First, gather all your child’s educational records such as:
- prior written notices (PR-01)
- progress reports
- report cards
- standardized test results
- work samples
- behavioral assessments (FBA’s)
- behavior plans (BIP)
Now grab a 3-ring binder and organize! You can put it in date order, giving every document a separate tab, or you can organize it by year or by document type. Do what makes sense for you so you can find things easily.
Next, analyze the data. This step is the most critical one: read through all the documents and see if your child has made progress on his/her goals. Review IEP progress reports and see if those percentages or successful trials are increasing from quarter to quarter. Are the goals met by the end of the IEP? Look at the last few IEPs and see if the goals are progressively more demanding each year. If you see the same goal on the last three IEPs, that’s a red flag. Look at results from your district’s standardized tests (MAP scores, for example) or yearly state testing. Check the percentile rank and see if your child is remaining consistent or improving with his/her peers from year to year. Read the future planning statements and see if your child is moving in the right direction toward those short-term and long-term goals. As you analyze the data jot down some notes or questions you have and put it in a “notes” section in your binder. Your notes should include a bullet-point list of your concerns, along with any data to support it.

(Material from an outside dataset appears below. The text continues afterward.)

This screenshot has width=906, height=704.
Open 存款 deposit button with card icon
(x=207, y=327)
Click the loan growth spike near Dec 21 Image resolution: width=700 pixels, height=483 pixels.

Finally, develop a plan. Rely on those notes you took to develop your plan for next year. If it looks like your child is on the right track, stay the course! If you’re noticing a lack of progress, something needs to change. You will need an IEP team meeting to discuss the lack of progress and explore different options. In this COVID-era, you may have new concerns about areas that weren’t addressed in the IEP/ETR like social skills, anxiety, or assistive technology. Request that IEP team meeting to talk about these things and make changes to the IEP if necessary.
Being the mom of a student with special needs requires strong management and advocacy skills. You need to know your data, work with the team to set ambitious goals, and hold everyone accountable for achieving those goals. So, sit down, grab a cold beverage, analyze the data, and start planning. When August rolls around, you’ll be empowered and ready to go!